═══ Dataset records
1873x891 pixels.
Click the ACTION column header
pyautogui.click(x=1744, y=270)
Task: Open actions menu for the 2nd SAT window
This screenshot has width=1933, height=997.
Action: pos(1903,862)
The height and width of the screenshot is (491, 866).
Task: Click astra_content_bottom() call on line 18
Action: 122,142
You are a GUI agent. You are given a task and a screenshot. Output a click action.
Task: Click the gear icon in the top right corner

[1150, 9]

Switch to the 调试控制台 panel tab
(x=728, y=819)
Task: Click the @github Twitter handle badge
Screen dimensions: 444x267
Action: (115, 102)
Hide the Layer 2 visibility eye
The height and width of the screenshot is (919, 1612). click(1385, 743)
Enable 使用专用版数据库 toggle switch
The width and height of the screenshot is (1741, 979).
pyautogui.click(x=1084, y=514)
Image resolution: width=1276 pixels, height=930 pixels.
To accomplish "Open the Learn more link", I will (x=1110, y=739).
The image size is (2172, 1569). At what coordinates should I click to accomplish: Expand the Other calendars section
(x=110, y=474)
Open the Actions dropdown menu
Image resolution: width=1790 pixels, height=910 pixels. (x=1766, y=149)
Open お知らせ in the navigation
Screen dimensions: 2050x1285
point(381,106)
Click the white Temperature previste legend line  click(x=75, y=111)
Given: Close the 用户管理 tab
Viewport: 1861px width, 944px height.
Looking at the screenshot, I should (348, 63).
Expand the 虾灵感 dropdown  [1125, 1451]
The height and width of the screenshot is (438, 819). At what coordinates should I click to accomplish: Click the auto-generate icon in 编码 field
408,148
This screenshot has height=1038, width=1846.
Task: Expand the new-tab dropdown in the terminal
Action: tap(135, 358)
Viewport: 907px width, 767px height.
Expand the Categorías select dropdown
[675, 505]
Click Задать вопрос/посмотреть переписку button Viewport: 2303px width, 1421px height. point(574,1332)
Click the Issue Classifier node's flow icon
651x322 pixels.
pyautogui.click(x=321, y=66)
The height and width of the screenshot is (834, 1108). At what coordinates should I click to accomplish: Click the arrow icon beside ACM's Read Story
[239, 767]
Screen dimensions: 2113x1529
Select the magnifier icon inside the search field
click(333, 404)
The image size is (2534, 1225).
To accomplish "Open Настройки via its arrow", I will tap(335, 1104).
══════
Task instructions =
Count every line in the data that contains the word "will", then give that count and nothing else.

Exercise output =
2